Raimondo Lima ha osservato che «a breve termineranno i cinque anni naturali di mandato di questa amministrazione e sarebbe il caso che noi consiglieri, il sindaco, il presidente e gli assessori rinuncino a gettoni e indennità fino alle elezioni, devolvendoli alla emergenza sanitaria».
Marinaro si è soffermato su Amet: «Il Cda sta lavorando bene, ma allora perché si parla di una gara per la gestione esterna della darsena? E perché ancora non si proroga il servizio della sosta a pagamento, sul quale ancora di più si sta facendo bene?»
Anche Raffaella Merra ha parlato della Papa Giovanni XXIII, ma per ricordare che «nell'area di quella scuola vivono ancora abusivi con minori: chi li tutela, a cominciare dai bambini?
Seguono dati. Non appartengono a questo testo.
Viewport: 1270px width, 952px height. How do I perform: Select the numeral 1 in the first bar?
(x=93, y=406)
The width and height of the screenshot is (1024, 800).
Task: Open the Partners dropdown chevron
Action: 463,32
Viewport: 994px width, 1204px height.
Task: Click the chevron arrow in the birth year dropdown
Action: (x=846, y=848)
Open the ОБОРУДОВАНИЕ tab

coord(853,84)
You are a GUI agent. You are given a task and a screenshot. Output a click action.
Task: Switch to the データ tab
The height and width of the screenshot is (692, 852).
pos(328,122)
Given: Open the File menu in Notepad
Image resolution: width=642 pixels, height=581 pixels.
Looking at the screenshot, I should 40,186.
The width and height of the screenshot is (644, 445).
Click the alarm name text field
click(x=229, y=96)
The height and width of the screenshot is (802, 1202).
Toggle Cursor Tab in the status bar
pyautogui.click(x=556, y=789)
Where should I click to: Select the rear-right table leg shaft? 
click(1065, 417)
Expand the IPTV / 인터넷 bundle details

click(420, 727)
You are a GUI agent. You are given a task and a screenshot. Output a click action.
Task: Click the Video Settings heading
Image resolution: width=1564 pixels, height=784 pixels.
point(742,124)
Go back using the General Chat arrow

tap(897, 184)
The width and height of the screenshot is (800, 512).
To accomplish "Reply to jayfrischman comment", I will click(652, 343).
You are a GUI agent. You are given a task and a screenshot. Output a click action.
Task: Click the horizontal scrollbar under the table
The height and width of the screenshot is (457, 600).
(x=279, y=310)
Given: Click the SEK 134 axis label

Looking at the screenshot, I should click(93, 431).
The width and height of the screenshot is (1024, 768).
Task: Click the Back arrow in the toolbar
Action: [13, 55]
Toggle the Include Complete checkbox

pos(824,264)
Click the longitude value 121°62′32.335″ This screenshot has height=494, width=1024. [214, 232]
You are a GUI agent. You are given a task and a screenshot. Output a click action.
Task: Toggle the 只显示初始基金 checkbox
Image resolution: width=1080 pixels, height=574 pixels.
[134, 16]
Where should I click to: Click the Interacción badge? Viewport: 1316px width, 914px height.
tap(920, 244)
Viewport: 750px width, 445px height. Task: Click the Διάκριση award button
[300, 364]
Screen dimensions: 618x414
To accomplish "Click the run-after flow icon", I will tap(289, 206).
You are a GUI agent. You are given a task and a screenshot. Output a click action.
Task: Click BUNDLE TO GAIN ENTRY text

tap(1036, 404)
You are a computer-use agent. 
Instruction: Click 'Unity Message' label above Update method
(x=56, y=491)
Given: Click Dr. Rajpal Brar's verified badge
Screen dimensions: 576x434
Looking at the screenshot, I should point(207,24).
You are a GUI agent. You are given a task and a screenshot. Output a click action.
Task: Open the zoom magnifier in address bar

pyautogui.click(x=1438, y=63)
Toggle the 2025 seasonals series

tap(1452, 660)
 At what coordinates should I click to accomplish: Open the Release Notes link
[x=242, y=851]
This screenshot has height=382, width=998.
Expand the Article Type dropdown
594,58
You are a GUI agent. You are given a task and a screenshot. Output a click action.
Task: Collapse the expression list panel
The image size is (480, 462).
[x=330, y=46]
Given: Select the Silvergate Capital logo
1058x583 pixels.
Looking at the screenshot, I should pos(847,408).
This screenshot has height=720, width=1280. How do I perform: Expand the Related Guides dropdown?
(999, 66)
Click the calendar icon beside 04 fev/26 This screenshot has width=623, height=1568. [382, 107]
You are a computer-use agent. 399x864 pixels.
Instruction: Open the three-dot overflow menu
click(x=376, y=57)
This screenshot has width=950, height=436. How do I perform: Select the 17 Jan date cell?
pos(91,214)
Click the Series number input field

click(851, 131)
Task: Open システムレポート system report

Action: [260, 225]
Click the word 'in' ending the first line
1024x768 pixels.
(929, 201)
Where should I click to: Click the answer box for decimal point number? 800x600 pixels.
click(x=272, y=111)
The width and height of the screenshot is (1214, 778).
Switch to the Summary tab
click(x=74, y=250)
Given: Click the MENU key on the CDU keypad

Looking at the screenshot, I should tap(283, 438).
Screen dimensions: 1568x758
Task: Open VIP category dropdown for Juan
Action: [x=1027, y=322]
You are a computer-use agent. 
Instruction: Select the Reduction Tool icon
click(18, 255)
Quando e come usciranno da lì per la sicurezza di tutti».
E De Toma, a sua volta, si è unito agli appelli per la sanità: «Sono anche consigliere provinciale e spiace che, a causa della legge Delrio, le Province si siano depotenziate. Ma feremo fino in fondo la nostra parte per rilanciare l'ex ospedale di Trani».
Anna Barresi si è soffermata sul mercato settimanale, ancora fermo: «Ci sono ambulanti in crisi e famiglie decimate dal punto economico, ma nulla ancora si sa in merito». E poi su Amiu: «Le minacce di querela dell'ingegner Nacci, ultima delle quali al consigliere Loconte, non depongono a favore dell'azienda, in cui vige anche un clima di totalitarismo assoluto. Eppure noi siamo la voce di tanti cittadini e vogliamo chiarezza sulle modalità della selezione dei facilitatori, che vanno individuati dalle liste di collocamento e non con agenzie interinali e sorteggi».
Aldo Procacci ha chiarito che «nella fase 1 il sindaco ha ben gestito l'emergenza e, adesso, gli chiediamo di non mollare la presa con riferimento agli assembramenti ed alle spiagge libere. Abbiamo visto scene che ci preoccupano molto, del tutto lontane dalle regole imposte, e serve il massimo controllo per non vanificare gli sforzi fatti. Quanto ai facilitatori Amiu, anche noi ci associamo alla richiesta di massima trasparenza in quella selezione».